Copy every line of the records that includes the word "computer".
(DATA PROVIDED begins)
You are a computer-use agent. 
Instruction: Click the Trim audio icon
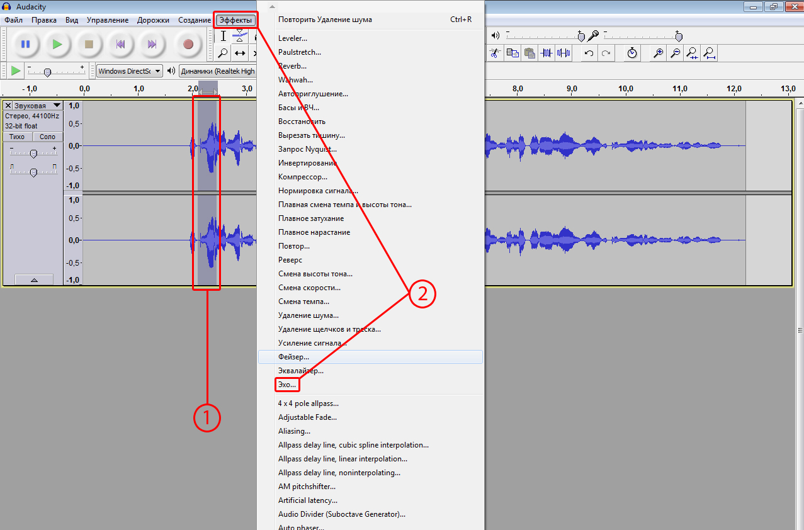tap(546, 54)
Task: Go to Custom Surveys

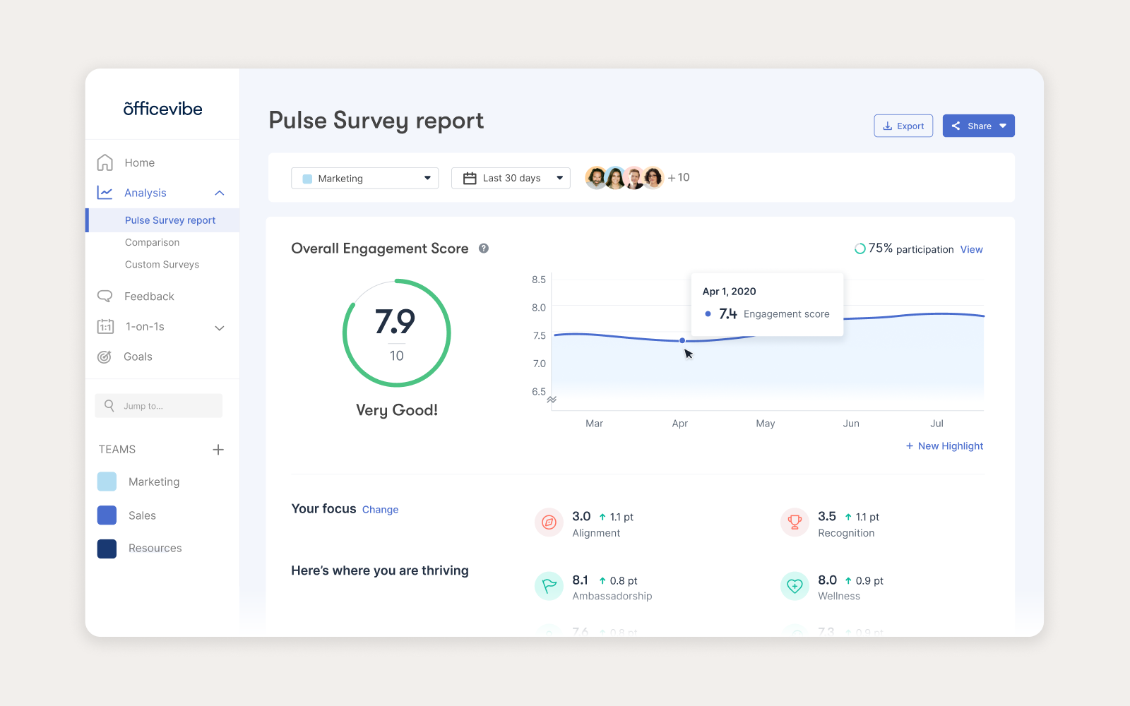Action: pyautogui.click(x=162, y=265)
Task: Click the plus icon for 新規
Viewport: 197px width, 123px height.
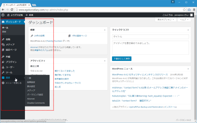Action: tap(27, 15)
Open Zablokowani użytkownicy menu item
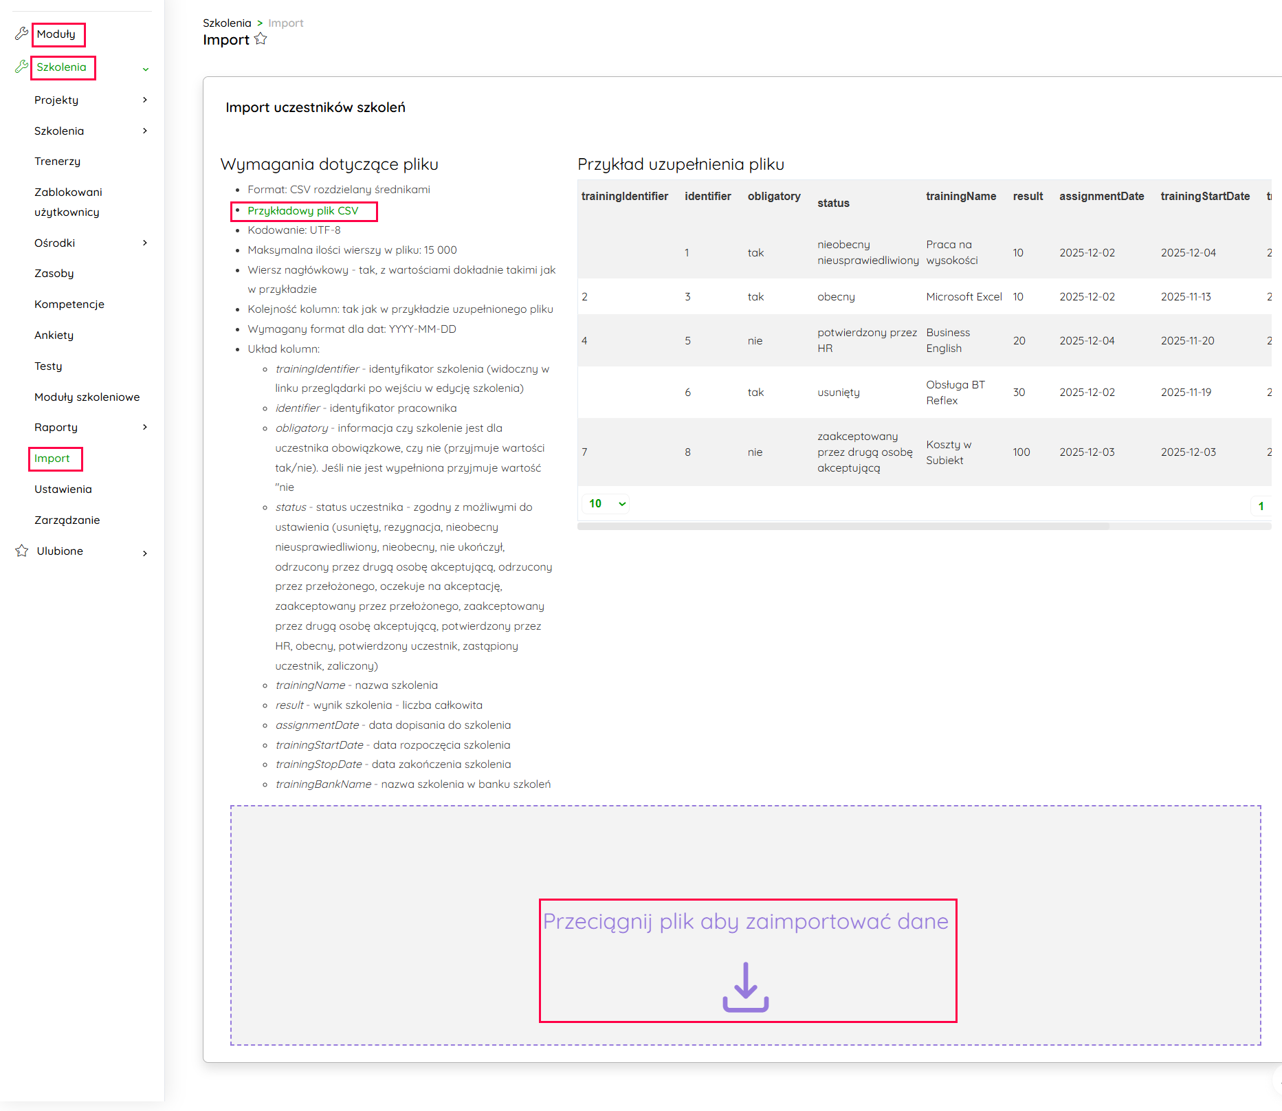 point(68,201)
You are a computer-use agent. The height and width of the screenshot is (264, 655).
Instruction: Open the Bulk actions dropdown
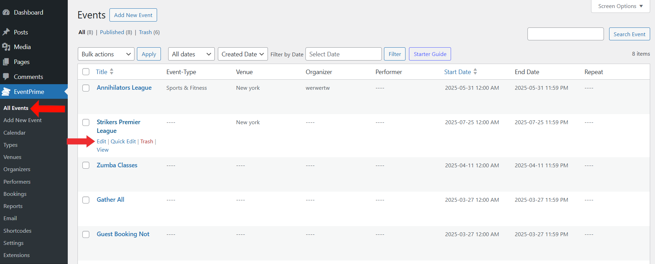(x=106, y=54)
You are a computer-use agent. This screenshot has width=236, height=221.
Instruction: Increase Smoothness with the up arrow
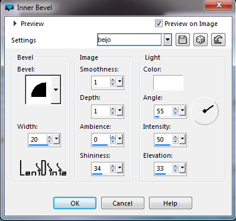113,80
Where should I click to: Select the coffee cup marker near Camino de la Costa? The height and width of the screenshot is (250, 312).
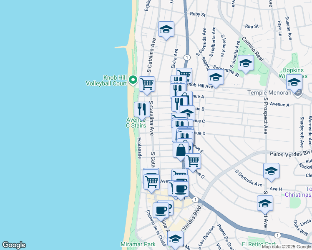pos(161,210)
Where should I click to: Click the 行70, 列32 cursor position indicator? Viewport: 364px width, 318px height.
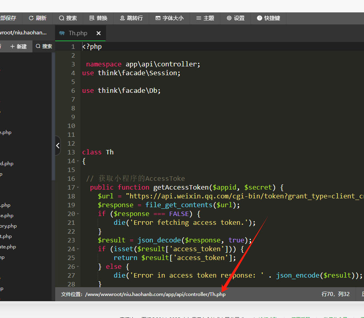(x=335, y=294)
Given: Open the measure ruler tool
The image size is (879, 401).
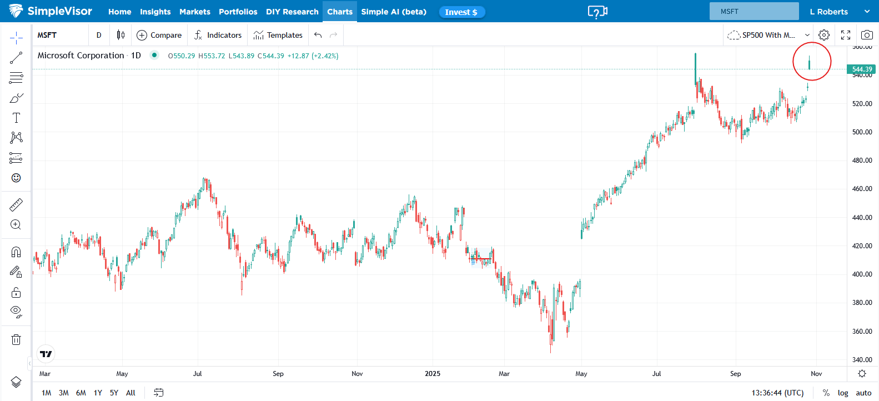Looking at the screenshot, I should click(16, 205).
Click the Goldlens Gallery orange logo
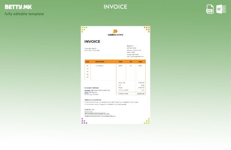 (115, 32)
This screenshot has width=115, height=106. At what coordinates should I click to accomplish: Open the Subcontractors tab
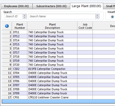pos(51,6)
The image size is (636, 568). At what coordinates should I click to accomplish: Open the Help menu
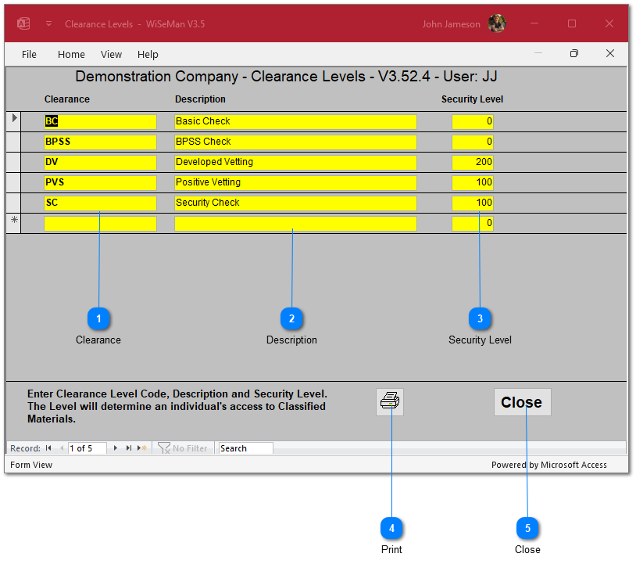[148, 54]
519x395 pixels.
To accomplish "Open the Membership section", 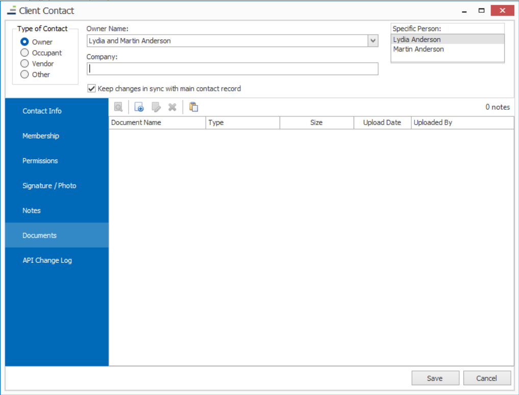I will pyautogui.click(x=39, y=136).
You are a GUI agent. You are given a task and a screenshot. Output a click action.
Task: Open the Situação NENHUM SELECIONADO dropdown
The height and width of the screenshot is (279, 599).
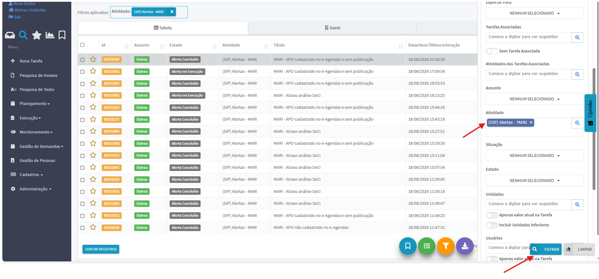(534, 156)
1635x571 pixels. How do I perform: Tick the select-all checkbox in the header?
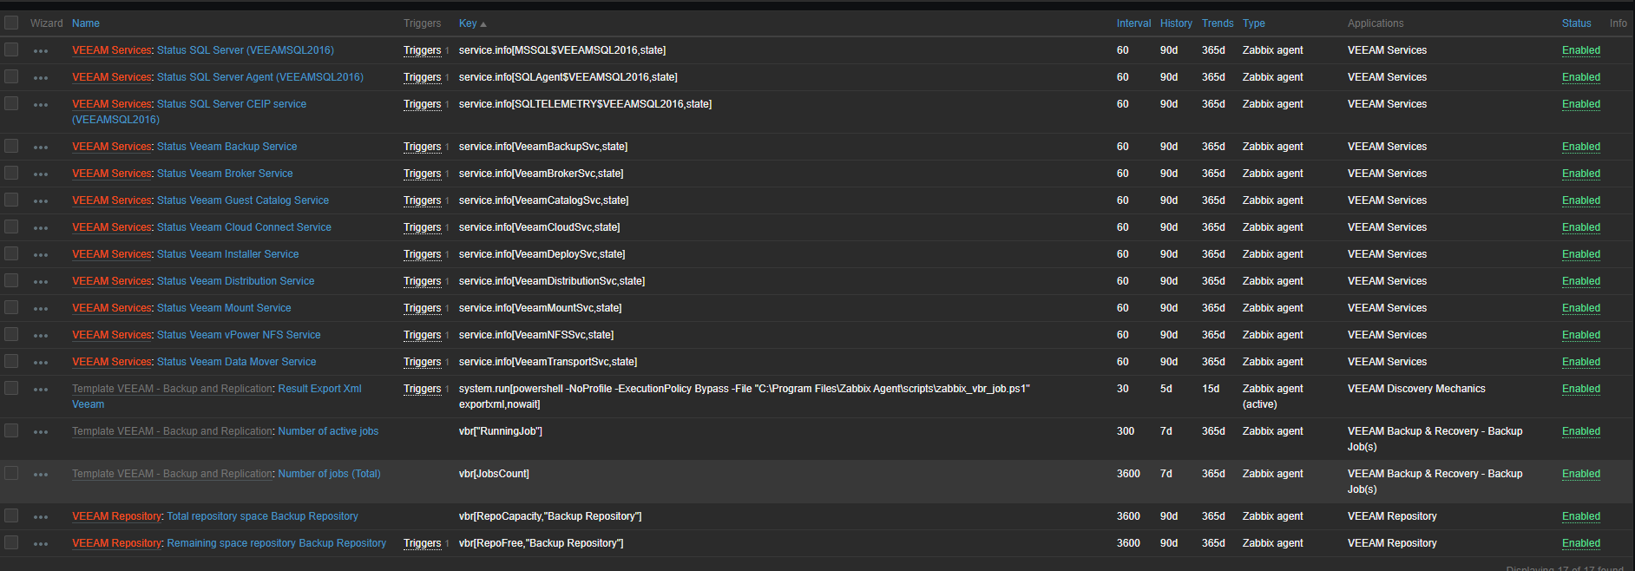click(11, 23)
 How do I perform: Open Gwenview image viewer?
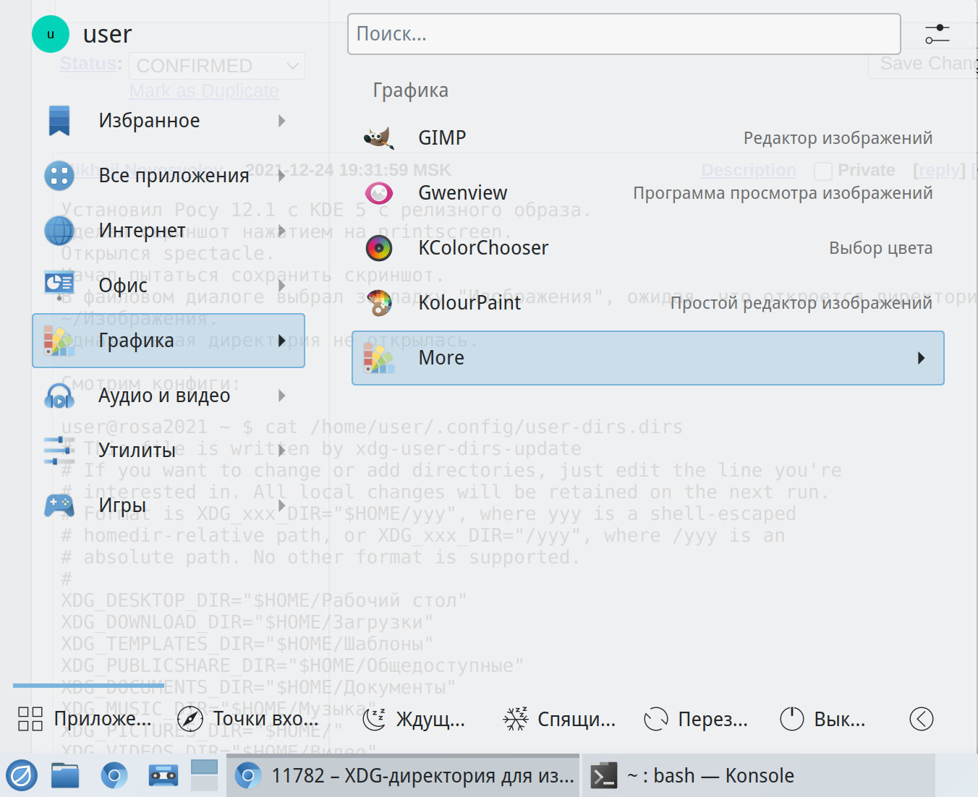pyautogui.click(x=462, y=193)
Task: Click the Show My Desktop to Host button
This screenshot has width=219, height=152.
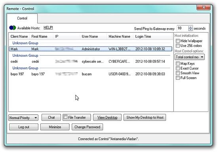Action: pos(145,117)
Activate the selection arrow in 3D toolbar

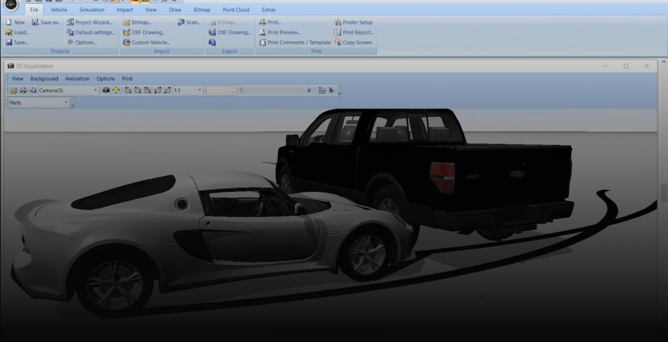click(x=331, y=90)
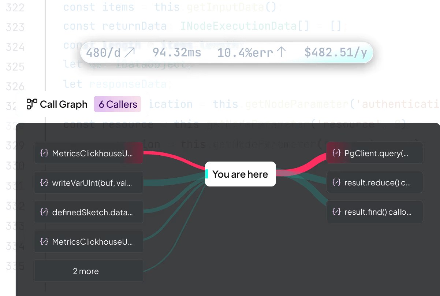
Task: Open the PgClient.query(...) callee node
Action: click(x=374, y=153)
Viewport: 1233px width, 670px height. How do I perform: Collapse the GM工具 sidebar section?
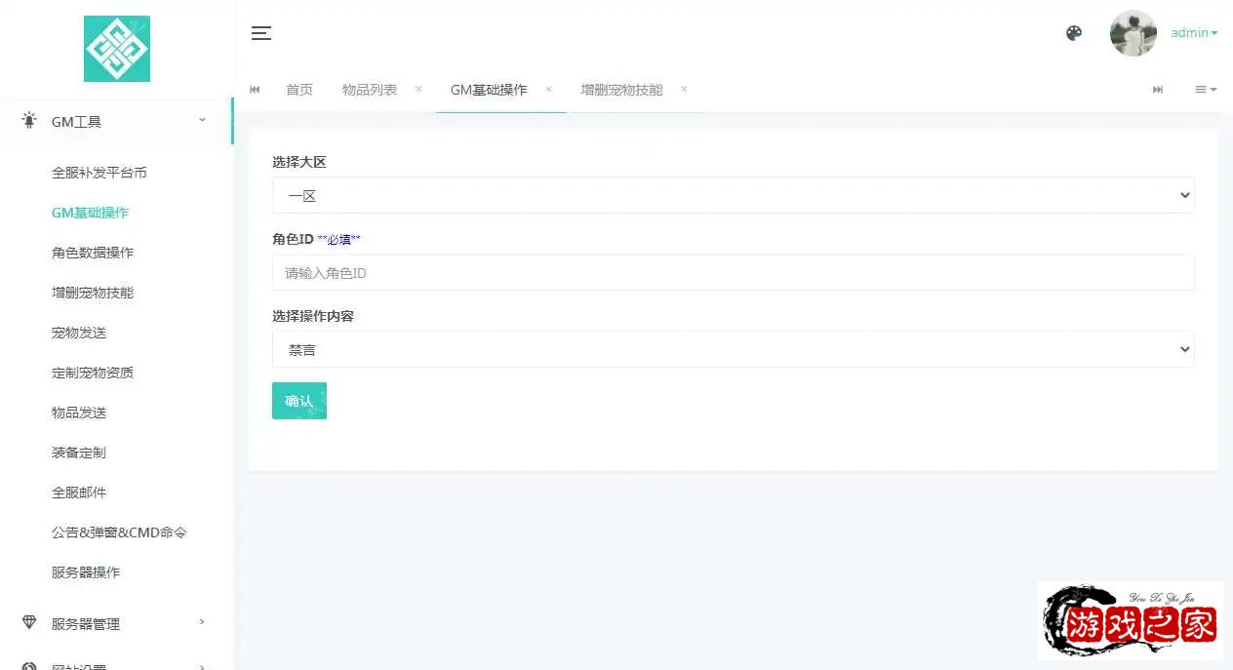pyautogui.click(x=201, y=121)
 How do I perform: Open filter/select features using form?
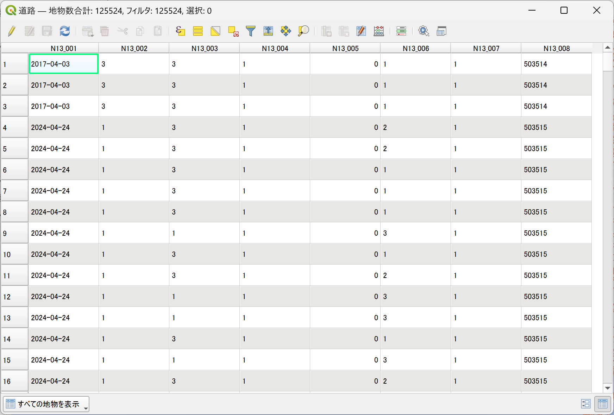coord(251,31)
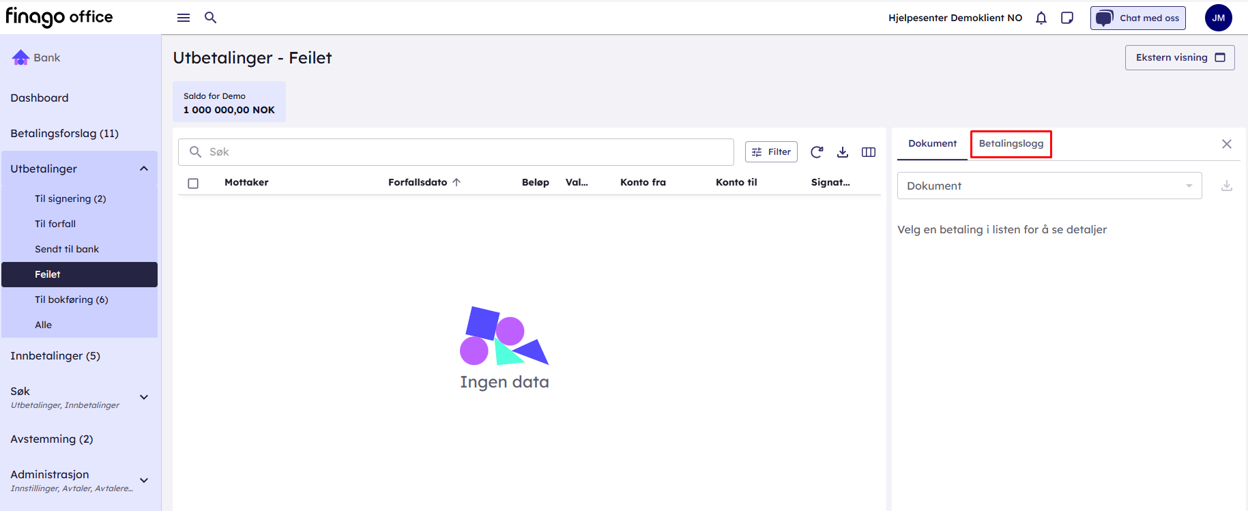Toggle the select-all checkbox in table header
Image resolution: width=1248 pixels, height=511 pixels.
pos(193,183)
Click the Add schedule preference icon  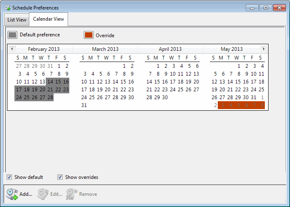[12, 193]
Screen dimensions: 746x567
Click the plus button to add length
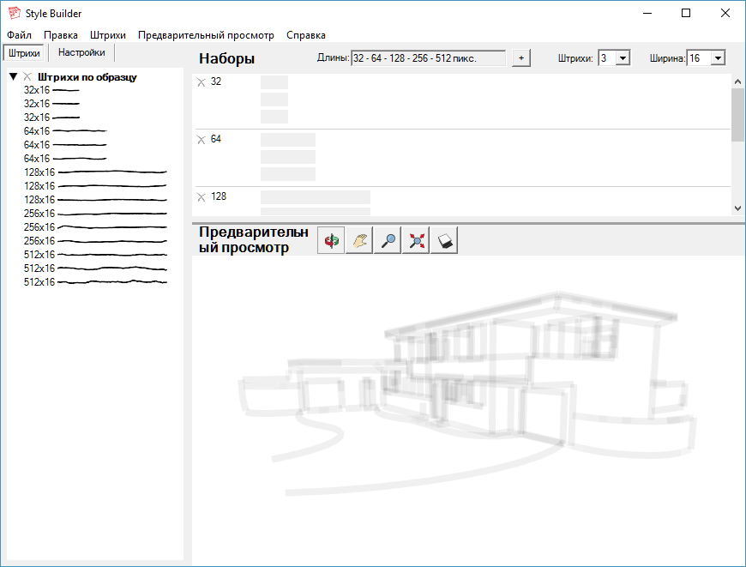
(DATA PROVIDED ends)
REPLY —
You are a computer-use agent. 
You are a computer-use agent. The height and width of the screenshot is (264, 655).
You are a computer-use agent. This screenshot has width=236, height=221.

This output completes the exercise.